This document should be read by all users who are trying to get the best results out of EveryDream 2.0. These are the key settings you'll need to understand to get started.
Naming your project will help you track what the heck you're doing when you're floating in checkpoint files later.
You may wish to consider adding "sd1" or "sd2v" or similar to remember what the base was, as you'll also have to tell your inference app what you were using, as its difficult for programs to know what inference YAML to use automatically. For instance, Automatic1111 webui requires you to copy the v2 inference YAML and rename it to match your checkpoint name so it knows how to load the file, tough it assumes SD 1.x compatible. Something to keep in mind if you start training on SD2.1.
Enables automatic mixed precision. Greatly improved training speed and will reduce VRAM use. [Torch](https://pytorch.org/docs/stable/amp.html) will automatically use FP16 precision for specific model components where FP16 is sufficient precision, and FP32 otherwise. This also enables xformers to work with the SD1.x attention head schema, which is a large speed boost for SD1.x training. I highly suggest you always use this, but it is left as an option if you wish to disable.
When amp is used with [gradient checkpointing](#gradient_checkpointing) you can run the trainer on 12GB GPUs and potentially 11GB.

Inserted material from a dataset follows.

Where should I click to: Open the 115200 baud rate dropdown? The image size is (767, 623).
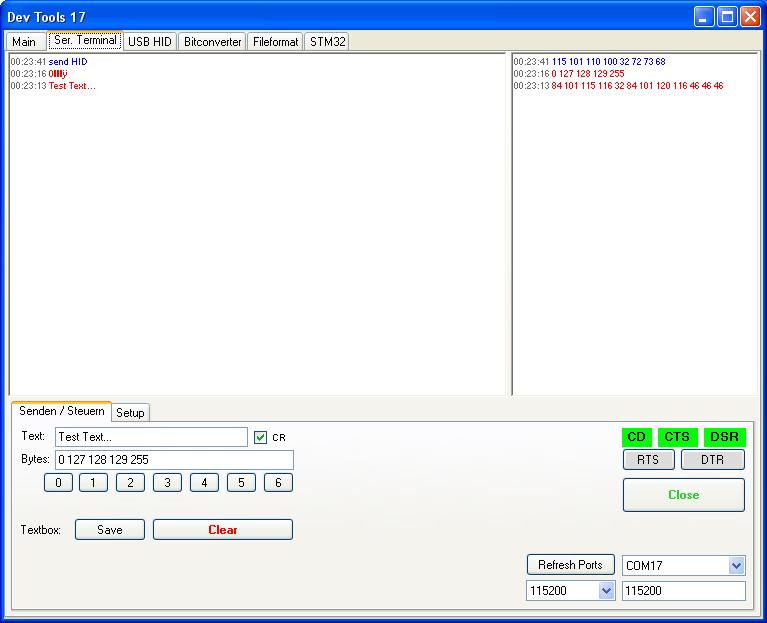[x=606, y=591]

Uses [Tim Dettmer's reduced precision AdamW 8 Bit optimizer](https://github.com/TimDettmers/bitsandbytes). This seems to have no noticeable impact on quality but is considerable faster and more VRAM efficient. See more below in AdamW vs AdamW 8bit.
EveryDream 2.0 has done away with repeats and instead you should set your max_epochs. Changing epochs has the same effect as changing repeats in DreamBooth or EveryDream1. For example, if you had 50 repeats and 5 epochs, you would now set max_epochs to 250 (50x5=250). This is a bit more intuitive as there is no more double meaning for epochs and repeats.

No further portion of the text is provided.